Graying MySQL, and MySQL learns a second language (early conference report )

by Andy Oram

Related link: http://www.mysqluc.com/



MySQL is graying in several metaphorical ways. Of course, it is simply
getting older--aren't we all? But it is by no means over the hill.
More significantly, its adherents are getting less colorful and
reflect instead the grayness of the corporate settings it is
conquering. Finally, MySQL is graying the distinctions that separated
it from Oracle and other heavy-duty database engines. MySQL, in short,
is becoming conventional.



The early achievements of this disruptive technology were to bring a
high-performance relational database down from the top shelf where
only those of means could afford it, and put it in the hands of
students, enterpreneurs working out of their homes, and modest web
site developers. This was a revolution dubbed situated software by Clay Shirky. Although MySQL was already being used by sites that
could afford more expensive databases (and the computer systems and
expert administrators who came in tow), these did not drive its
initial popularity.



Now MySQL AB has built a formidable marketing machine and carried
their product into the database mainstream, following a path similar
to Linux. Their trappings are starting to evince familiar themes. They
have salespeople in at least a dozen cities around North
America. Their new support and update mechanism, MySQL Network,
reminds me of a similarly named support system from Red Hat. MySQL's
development of an online FAQ called a Knowledge Base, and the slogan
"MySQL Everywhere" plastered all around this conference, are
reminiscent of another large software vendor.

▶ _Your tasks_:
(a) According to the MySQL conference report, who gave the name "situated software" to MySQL's early revolution?
(b) Turn the paragraph of the MySQL conference report that begins "Now MySQL AB has built" into a short bulleted list that keeps its main facts.
(c) Quote everything in the MySQL conference report from "by Andy Oram" down to "over the hill.".

▶ _Supplied records_:

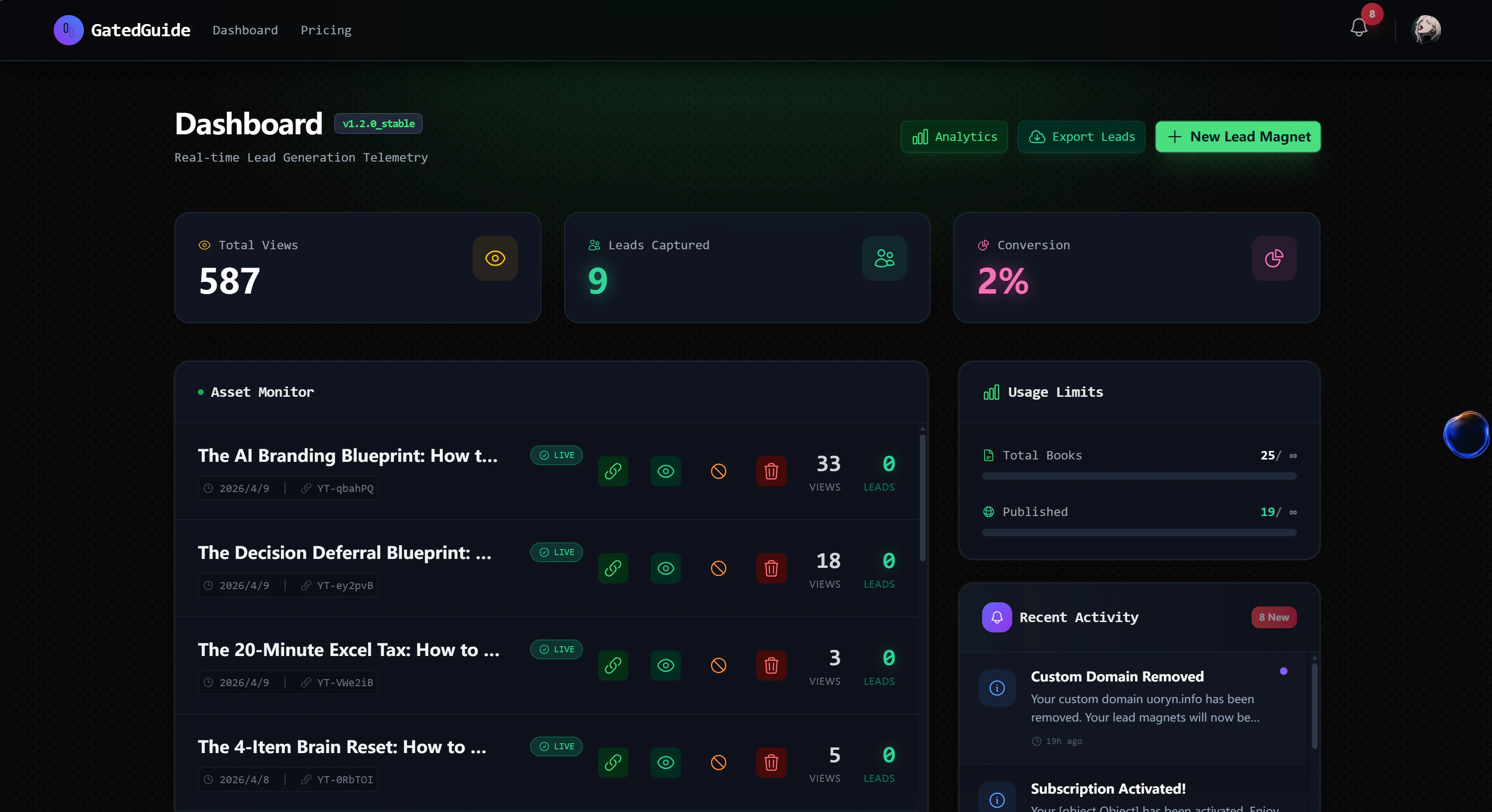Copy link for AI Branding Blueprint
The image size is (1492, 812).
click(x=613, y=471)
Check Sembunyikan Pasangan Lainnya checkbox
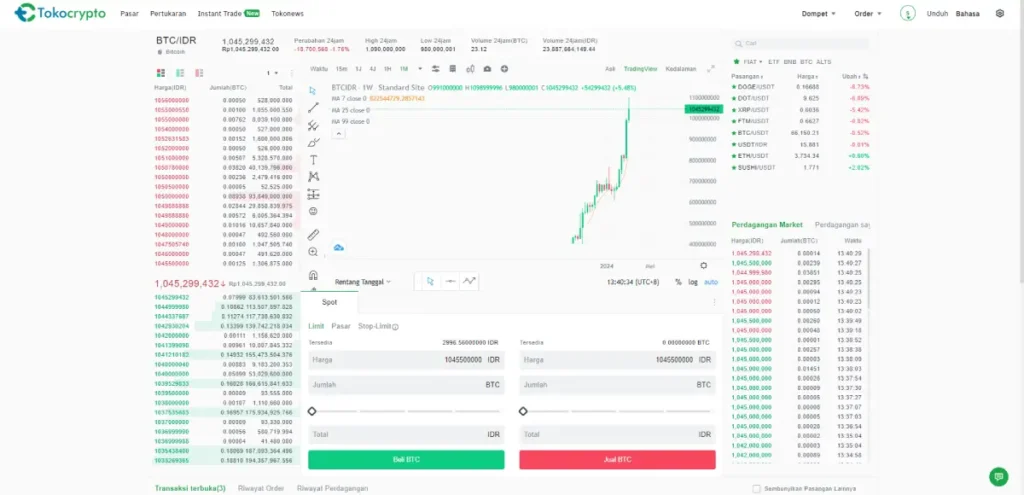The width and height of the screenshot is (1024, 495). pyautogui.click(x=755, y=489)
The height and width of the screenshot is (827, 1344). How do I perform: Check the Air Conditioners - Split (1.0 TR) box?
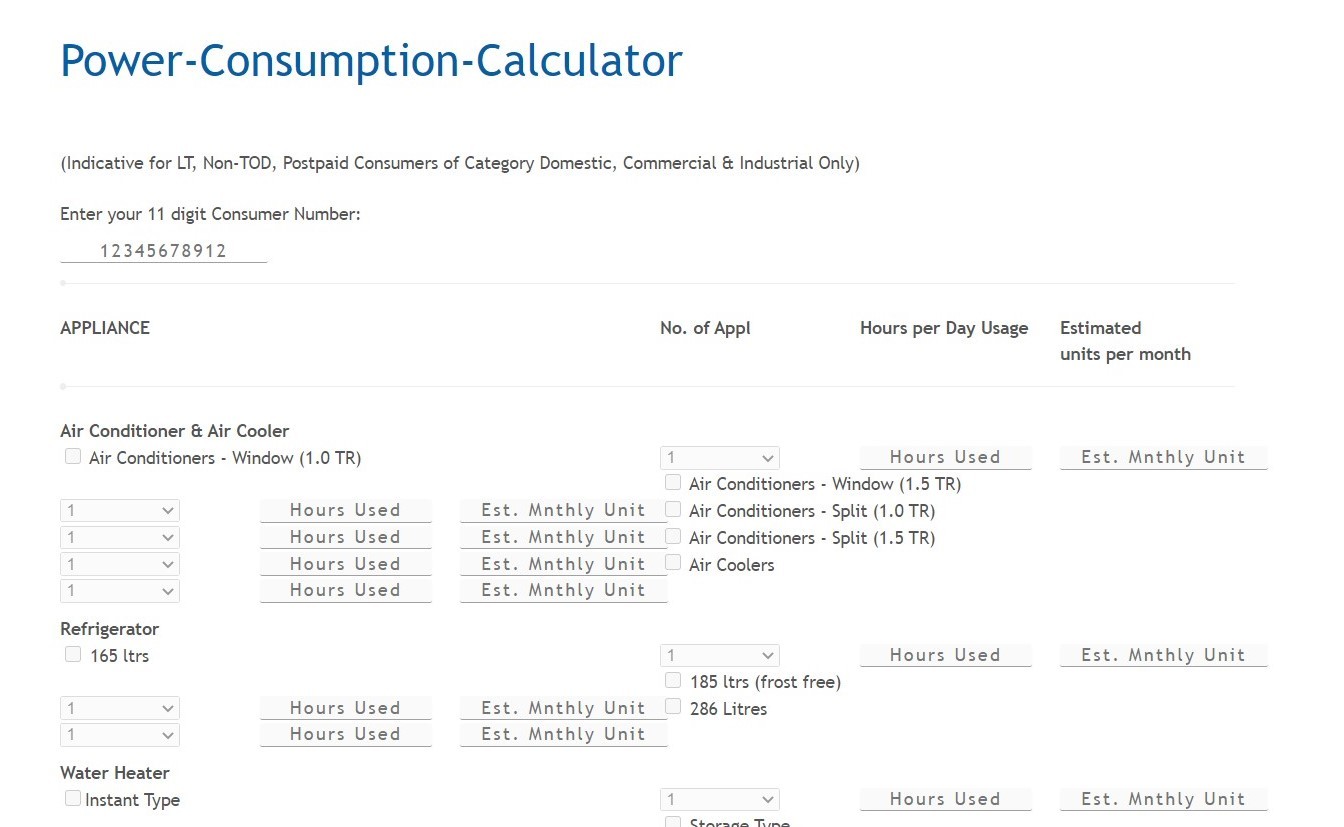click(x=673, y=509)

▶ _Results_:
(a) Clay Shirky.

(b)
- MySQL AB has built a formidable marketing machine and brought MySQL into the database mainstream, following a path similar to Linux.
- The company has salespeople in at least a dozen cities around North America.
- Its new support and update mechanism, MySQL Network, resembles a similarly named support system from Red Hat.
- Its online FAQ, called a Knowledge Base, and the "MySQL Everywhere" slogan shown all around the conference recall another large software vendor.

(c)
by Andy Oram

Related link: http://www.mysqluc.com/



MySQL is graying in several metaphorical ways. Of course, it is simply
getting older--aren't we all? But it is by no means over the hill.